All of this made me very happy. I'd like to think Luigi had a pretty good time too. [I'd like to think his name was Luigi, but I didn't ask.] He certainly looks happy. It's good to be proud of your product and watch people enjoy it.
We closed the place down! And went directly for a siesta.
Jamon jamon!
++93 439 08 47
Wednesday, November 4, 2009
Monday, October 19, 2009
Taller de Tapas, Barcelona
September 3rd, 2009. 9 PM.
Almost a week in Spain and no tapas crawl? I honestly wasn't that broken up about it. If I understand correctly, the point of tapas is to eat small plates of fresh, simple, tasty food while drinking in a convivial setting. In Japan that's available in a thousand places every night of the week. Still, it's inexcusable not to take in that local color, so we headed to El Born and the few streets with the most tapas places. This is actually a two-part review, but the second place was so crappy that it put us off going on to a third place. Bastards.
Taller de Tapas is well known, large, clean and professional. This may or may not be a good thing - a place like the nearby El Xampanyet is smaller, less clean and much more charming. But the food is supposed to be good at TdT, and I like the fact that they have tables. I know standing to eat and drink is part of the culture, but I can't get into rearing up on my hind legs, even if it means consuming chunks of roasted flesh with sweet peppers. The staff at TdT were dressed well and standing outside to welcome us in.
The menu seemed a bit like an embarassment of riches; we tried not to overorder. As always, I wanted to drink cava but tried to avoid seeming overly bossy about food by letting the group go for sangria again. Meh. TdT is dark, atmospheric in a recently-renovated way (probably newly-constructued, actually, but still with lots of old-seeming stonework), not that crowded but still noisy. The staff rushes around without seeming to see much, but it's not hard to corral one of them and order more food.

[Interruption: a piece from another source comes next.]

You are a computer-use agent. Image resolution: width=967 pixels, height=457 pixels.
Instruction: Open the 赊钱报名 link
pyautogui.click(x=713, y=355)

Croquettes are a normal tapas item. These were normal.
Big plate of grilled mackerel, bones and carcasses removed. Being Asian (kinda), we're happy to eat this stuff, maybe more than American tourists. It seems different from Japanese mackerel. Not better, just different.
Pread smeared with a thin layer of tomato is also a standard thing at tapas, and in fact in Spain. This was probably the best version we had anywhere, but it was far from being exciting.
Chorizos were pretty good.
The little green peppers that get roasted and served up in big plates taste just like Japanese shishito to me. Are they related? In any case, it's funny to eat something in Spain that you can't get in America, but can buy in 20-packs in any Japanese supermarket.
With all that food ordered in one rush, we took a little breather...just long enough to stick the camera out to the side of the table and get a picture. And start thinking about when we should cut things off so that we could try another place...
And then we received some 'main' dishes - country sausage with beans, one of the best things we had. I love a good sausage, in large part because I have them so rarely.
And again a piece of steak with pepper. This steak wasn't as good as the ones at Cervesaria Catalana. You should just go there. In fact, while I liked Taller de Tapas, and strolling around El Born at night, my basic review of the tapas scene is "Just go to Cervesaria Catalana". That said, we didn't get in to Cal Pep or El Xampanyet, and didn't try to go to Paco Meralga or Quimet & Quimet. But based on my own judgement of my own judgement in judging places from the exterior and menu, I'd say there's no place in El Born that matches CC.
We stopped the food at that point and headed out. With streets as interesting as this, who needs good food? Well, I for one still do, but it's a neat area. This street was deserted except for a stylish loungey restaurant place, but the streets next to it and intersecting it were some of the most busy around. We walked some more before picking another place.
Badly. This seemed to have a rougher, more casual aspect than TdT, but that roughness extended to the food preparation.
Meatballs. Can't go wrong with meatballs.
Fried squid. Bready, a bit soggy.
Spanish menu difficulties; probably wouldn't have gotten these deep-fried dough balls if we had known they were deep-fried dough balls. Not good.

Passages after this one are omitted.